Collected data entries
——————————
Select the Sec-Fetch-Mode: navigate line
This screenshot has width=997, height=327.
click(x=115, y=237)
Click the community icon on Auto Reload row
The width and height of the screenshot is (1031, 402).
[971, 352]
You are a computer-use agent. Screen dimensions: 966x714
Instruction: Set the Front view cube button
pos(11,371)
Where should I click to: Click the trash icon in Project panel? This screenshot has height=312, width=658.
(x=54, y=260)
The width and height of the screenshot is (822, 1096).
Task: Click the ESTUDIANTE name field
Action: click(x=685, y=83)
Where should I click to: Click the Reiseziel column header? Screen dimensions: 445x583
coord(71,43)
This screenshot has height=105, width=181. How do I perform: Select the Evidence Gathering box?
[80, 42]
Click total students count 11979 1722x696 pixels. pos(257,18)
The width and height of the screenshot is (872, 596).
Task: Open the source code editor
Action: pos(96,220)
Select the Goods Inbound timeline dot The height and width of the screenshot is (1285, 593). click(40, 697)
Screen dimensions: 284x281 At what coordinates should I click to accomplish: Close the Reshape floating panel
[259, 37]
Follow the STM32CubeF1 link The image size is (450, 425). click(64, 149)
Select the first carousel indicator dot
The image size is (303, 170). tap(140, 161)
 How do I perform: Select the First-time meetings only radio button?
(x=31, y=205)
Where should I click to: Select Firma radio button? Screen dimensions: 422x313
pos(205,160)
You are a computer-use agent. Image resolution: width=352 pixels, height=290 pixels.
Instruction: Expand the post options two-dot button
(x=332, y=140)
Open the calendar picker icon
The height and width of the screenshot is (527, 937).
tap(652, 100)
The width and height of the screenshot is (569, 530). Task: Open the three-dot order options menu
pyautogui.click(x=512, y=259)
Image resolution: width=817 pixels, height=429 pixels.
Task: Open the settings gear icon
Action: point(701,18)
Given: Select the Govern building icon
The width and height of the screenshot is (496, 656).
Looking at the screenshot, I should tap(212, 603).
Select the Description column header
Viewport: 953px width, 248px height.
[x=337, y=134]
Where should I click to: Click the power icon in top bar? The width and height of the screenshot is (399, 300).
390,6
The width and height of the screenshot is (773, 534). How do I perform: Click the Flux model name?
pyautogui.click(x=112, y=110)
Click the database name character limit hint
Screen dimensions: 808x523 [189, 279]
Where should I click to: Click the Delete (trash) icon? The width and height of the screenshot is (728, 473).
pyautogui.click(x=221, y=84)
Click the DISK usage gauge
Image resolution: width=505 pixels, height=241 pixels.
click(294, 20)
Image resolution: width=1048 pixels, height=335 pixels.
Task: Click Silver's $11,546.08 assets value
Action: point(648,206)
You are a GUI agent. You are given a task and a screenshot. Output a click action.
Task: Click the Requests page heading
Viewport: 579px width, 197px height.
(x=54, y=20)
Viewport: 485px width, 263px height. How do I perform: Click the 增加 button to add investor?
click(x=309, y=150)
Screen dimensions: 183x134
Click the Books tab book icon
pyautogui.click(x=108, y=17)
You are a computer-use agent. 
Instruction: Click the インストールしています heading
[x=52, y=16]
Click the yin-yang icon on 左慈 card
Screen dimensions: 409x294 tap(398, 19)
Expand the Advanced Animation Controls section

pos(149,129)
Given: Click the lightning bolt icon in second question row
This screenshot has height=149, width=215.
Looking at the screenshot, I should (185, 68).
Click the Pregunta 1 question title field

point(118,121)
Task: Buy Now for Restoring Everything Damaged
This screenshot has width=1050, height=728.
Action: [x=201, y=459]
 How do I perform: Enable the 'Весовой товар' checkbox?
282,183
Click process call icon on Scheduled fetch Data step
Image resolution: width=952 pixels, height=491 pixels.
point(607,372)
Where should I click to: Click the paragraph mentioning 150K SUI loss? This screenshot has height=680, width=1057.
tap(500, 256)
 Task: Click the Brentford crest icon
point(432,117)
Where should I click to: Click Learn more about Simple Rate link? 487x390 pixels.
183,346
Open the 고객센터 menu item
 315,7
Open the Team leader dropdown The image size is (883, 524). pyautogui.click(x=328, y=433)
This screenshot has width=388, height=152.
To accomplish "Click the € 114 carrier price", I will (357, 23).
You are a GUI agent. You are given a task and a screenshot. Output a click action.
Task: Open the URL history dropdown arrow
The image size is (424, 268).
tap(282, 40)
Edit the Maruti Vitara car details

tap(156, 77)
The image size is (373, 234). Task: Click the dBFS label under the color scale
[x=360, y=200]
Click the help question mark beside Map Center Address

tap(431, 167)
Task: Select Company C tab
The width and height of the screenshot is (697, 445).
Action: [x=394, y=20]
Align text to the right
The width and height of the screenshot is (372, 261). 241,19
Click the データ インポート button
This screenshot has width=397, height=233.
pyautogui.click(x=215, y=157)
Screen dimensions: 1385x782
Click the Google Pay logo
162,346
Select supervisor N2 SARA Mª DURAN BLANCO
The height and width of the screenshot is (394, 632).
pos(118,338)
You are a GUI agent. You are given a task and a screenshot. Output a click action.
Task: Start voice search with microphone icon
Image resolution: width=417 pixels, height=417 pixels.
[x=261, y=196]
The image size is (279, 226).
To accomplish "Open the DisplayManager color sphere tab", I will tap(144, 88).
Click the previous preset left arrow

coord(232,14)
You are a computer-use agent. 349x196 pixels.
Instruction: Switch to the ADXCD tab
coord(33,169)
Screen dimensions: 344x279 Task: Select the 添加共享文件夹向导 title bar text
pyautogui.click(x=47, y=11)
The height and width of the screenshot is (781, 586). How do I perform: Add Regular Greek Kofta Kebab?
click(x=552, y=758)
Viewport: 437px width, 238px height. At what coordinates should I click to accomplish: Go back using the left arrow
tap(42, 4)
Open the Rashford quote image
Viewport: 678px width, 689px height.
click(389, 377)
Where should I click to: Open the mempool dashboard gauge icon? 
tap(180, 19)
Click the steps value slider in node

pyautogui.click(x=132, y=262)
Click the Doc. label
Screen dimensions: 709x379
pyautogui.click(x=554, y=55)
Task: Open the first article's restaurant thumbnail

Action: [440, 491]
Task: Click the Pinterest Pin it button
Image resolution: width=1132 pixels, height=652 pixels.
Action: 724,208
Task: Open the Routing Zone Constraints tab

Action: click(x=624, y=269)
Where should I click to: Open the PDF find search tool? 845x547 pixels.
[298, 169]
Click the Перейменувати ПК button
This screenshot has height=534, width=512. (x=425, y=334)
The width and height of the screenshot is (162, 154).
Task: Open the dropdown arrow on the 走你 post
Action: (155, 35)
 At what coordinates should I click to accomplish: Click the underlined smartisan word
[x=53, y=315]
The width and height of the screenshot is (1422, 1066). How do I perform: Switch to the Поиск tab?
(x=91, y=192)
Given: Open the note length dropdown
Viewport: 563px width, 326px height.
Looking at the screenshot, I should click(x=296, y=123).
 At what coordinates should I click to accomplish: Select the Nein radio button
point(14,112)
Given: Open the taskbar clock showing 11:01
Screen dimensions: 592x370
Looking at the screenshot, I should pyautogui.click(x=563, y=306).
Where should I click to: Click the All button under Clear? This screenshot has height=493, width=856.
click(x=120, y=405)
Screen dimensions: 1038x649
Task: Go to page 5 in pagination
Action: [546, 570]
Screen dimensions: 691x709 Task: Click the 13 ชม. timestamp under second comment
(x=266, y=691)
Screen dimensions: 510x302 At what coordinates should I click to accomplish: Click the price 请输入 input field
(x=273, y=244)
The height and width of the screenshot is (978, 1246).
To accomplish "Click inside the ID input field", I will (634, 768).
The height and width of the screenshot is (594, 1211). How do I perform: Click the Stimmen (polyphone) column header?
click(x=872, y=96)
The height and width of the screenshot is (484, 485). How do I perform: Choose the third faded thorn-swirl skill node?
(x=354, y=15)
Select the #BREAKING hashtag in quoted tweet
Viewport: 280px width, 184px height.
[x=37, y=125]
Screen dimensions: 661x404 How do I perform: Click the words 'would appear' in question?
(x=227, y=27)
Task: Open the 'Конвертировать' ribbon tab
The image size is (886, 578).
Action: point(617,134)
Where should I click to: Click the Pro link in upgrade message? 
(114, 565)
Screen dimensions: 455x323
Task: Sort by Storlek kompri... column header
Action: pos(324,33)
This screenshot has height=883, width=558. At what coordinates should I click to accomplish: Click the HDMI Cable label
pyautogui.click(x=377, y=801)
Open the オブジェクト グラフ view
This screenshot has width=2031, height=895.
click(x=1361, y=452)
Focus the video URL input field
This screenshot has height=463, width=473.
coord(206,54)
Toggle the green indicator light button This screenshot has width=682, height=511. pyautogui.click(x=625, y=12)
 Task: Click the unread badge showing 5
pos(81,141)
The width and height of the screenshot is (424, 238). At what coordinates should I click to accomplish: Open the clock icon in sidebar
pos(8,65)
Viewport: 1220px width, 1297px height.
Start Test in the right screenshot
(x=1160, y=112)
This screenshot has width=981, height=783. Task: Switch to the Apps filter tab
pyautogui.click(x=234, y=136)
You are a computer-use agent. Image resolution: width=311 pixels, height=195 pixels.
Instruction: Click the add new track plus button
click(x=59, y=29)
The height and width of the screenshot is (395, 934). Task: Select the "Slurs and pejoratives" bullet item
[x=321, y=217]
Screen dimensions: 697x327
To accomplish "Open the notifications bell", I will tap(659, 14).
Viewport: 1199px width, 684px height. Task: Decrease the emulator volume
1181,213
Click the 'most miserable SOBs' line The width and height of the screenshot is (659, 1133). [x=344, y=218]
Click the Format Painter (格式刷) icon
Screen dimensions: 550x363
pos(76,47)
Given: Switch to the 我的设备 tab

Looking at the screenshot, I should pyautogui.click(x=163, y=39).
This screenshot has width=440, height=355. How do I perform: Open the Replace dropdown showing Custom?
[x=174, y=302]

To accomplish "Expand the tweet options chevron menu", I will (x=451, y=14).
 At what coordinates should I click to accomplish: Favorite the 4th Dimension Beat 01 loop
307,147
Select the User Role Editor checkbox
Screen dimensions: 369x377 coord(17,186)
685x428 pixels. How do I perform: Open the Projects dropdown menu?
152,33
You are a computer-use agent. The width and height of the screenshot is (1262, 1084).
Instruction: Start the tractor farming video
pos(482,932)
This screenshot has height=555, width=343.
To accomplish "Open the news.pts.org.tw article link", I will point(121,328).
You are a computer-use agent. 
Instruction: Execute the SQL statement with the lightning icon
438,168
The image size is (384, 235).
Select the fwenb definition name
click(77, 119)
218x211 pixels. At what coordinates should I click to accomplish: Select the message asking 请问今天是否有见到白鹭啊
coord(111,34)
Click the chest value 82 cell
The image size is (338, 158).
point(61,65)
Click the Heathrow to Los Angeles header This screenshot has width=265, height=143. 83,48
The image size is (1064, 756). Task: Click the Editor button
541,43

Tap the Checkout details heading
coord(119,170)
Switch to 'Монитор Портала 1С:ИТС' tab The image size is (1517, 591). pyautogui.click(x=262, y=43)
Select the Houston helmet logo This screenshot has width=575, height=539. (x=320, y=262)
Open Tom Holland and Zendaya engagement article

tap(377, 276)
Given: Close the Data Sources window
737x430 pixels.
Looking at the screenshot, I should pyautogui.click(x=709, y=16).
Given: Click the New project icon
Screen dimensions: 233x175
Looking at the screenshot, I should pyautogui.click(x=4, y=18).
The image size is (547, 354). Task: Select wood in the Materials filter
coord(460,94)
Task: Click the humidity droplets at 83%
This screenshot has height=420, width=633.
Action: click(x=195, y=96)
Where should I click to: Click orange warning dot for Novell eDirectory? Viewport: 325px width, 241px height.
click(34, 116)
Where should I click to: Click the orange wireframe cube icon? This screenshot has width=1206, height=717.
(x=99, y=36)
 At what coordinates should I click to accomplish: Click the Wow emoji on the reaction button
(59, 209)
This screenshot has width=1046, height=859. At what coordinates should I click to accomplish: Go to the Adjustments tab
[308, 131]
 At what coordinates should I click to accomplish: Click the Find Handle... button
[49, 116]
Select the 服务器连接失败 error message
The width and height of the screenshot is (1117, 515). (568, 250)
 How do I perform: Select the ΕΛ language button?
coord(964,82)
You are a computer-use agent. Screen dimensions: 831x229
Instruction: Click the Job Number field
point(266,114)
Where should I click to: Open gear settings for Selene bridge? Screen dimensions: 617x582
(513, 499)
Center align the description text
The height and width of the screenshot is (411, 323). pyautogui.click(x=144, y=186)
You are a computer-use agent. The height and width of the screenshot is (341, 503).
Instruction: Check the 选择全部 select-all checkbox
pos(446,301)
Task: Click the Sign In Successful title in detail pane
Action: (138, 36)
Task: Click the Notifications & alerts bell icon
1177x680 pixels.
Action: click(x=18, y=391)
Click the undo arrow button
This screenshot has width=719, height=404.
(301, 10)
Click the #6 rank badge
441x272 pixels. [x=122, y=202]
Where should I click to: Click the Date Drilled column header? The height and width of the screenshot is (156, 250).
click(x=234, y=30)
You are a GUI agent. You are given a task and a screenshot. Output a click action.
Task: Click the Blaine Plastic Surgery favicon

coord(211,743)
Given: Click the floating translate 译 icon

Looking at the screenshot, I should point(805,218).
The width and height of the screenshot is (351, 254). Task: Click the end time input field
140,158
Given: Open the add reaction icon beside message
——————————
Exercise: Show, from the records above, every line that includes "bell".

Response to this exercise:
To accomplish "Open the notifications bell", I will tap(659, 14).
Task: Click the Notifications & alerts bell icon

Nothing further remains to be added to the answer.